As a Norfolk County drug crimes lawyer, I know only too well how unjust and counter-productive these laws can be. Yet there they sit, valid laws, on the books. These laws were enacted in a stampede of legislative anxiety and haste, propelled by public anger over a relatively few cases of major, big-time drug dealers who had involved school-age kids. These laws waste taxpayers’ money, they waste judicial resources, and they waste and ruin lives that might otherwise be productive.
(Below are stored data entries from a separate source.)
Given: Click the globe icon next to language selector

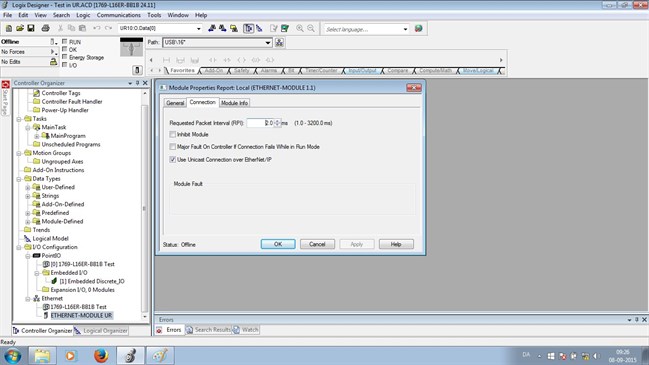Looking at the screenshot, I should (x=418, y=29).
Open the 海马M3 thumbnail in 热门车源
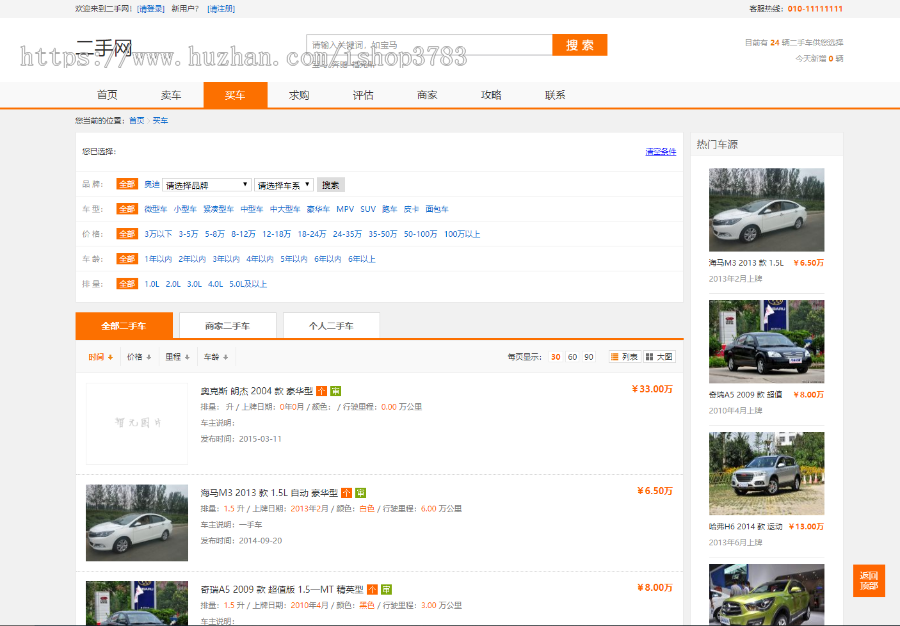Screen dimensions: 900x626 click(x=766, y=210)
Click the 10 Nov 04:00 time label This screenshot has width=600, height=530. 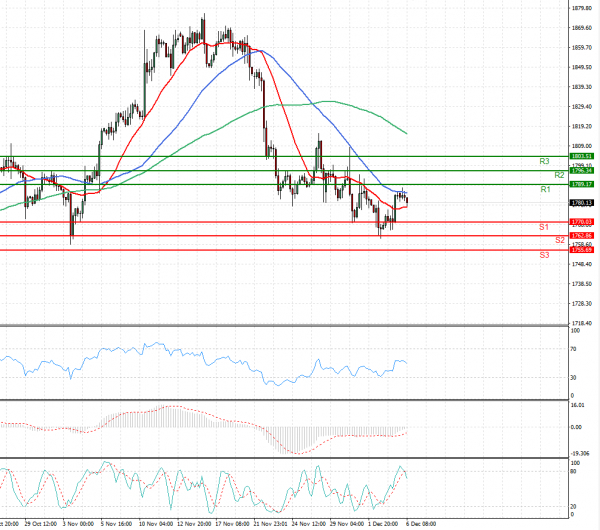[x=156, y=522]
This bill would repeal mandatory prison sentences for non-violent drug offenses, and that’s a good idea, long past due. Massachusetts prisons and jails are bursting at the seams, over-crowded in ways the average person has no idea about. Our jails and prisons should be reserved for violent offenders – people convicted of murder, rape and sexual offenses, armed robbery, kidnapping, and those convicted of other violent crimes. Remember this: For every non-violent, small-time drug offender that a judge locks up, that’s one less space available to keep a violent offender off the streets.
So altering a line from an old “Dirty Harry” movie, the average Massachusetts resident needs to ask themselves one question: Do you want to be safe walking the streets, or not? Well, do you?
I trust that makes the point.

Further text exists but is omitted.